The Lord has said, "Follow me," and he
immediately turns round, sees John and says, "Lord,
and this man, what?" What I am going to say about it
is not all it contains, but it is this, that you are
going to be called, appointed, to your particular
ministry. Others will be called to theirs and theirs may
be different from yours, theirs may be in another realm
altogether from yours. The Lord's servants are often
characterized by a specific ministry. They have to
recognize what that is and keep to it.
Effectiveness
depends upon concentration and avoidance of either
distraction, diversion, or divided interest. There is
something in the nature of rebuke in the Lord's rejoinder
to Peter - "What is that to thee?" The whole
statement seems clearly to mean that the Lord has
sovereign rights to dispose of His servants as He wills,
and they must not allow themselves to be diverted from
what He appoints for them severally.
Love for
Him must work out in giving oneself WHOLLY to THE
thing to which they have been called.

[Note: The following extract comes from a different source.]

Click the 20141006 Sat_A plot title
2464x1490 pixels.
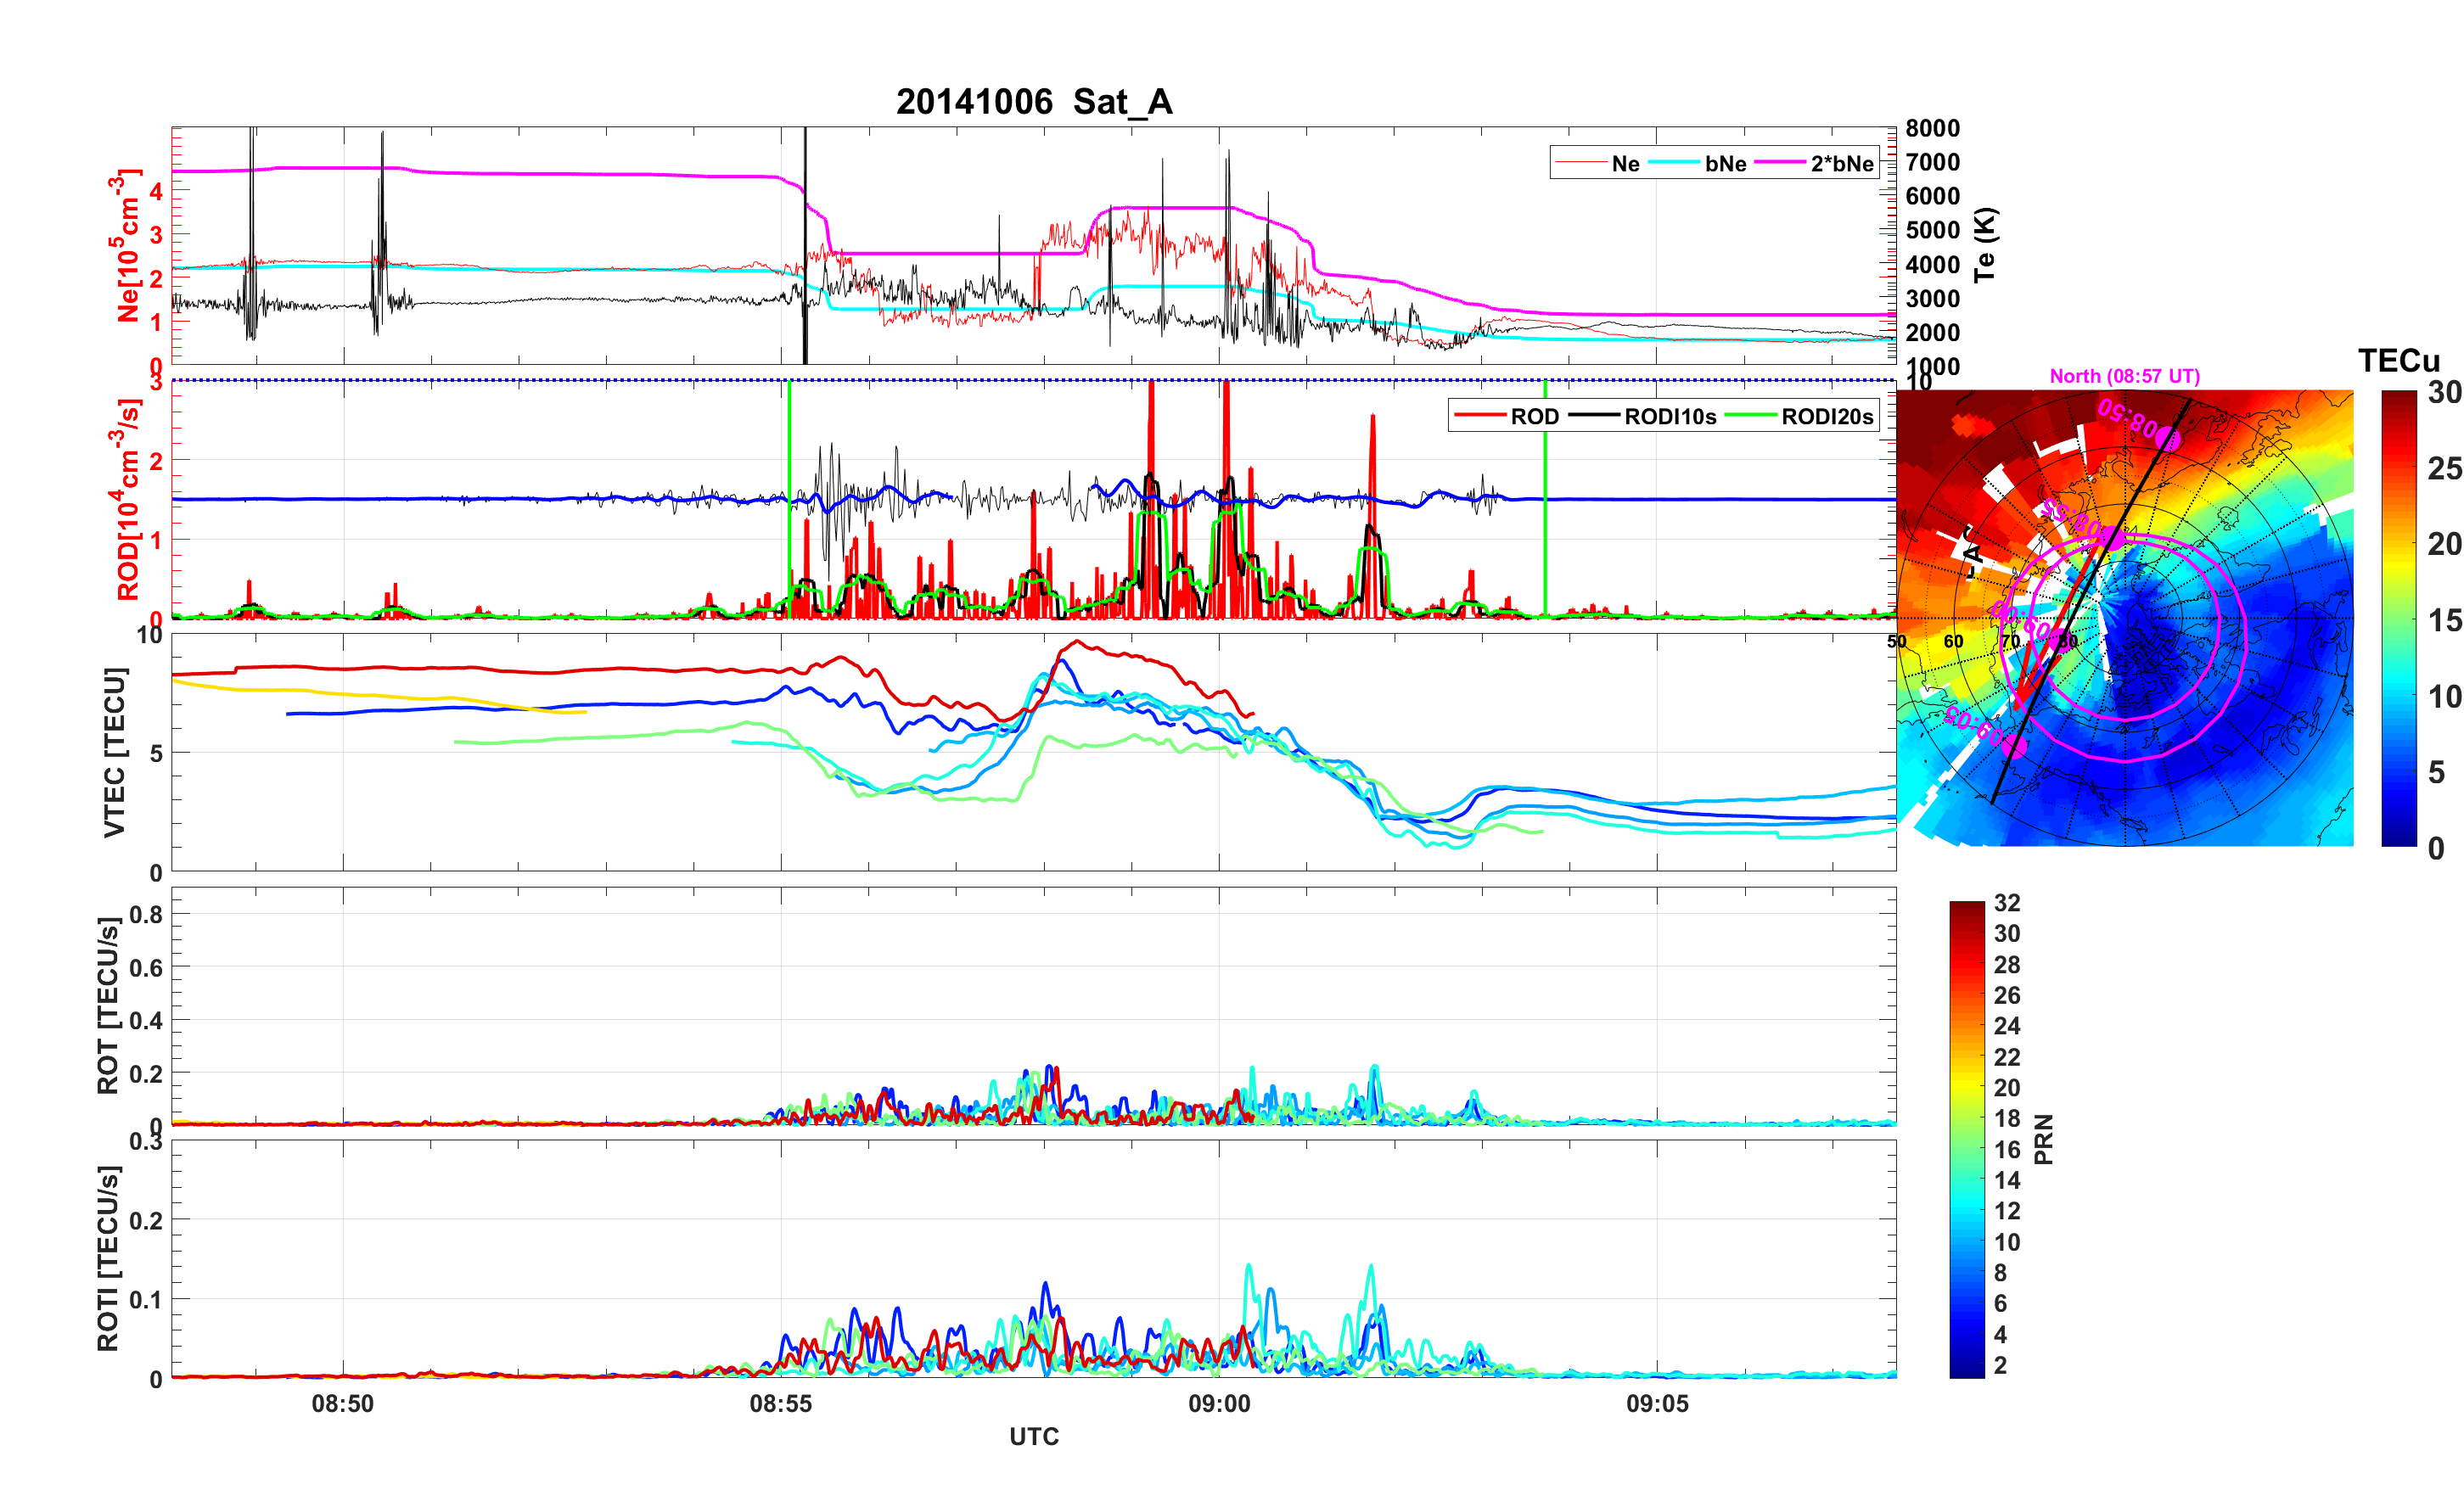tap(1034, 102)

Superficially
turning therefrom to what is not THEIR calling is
itself contrary to love, it is fickleness.
Well,
Peter learned this lesson, did his job, and glorified his
Lord. He became a true shepherd. No one can read his
letters without feeling his love for his Lord above all
dividedness of heart. Love works out in faithfulness to
the particular function, and faithfulness thereto unto
the end - the long last proves the love.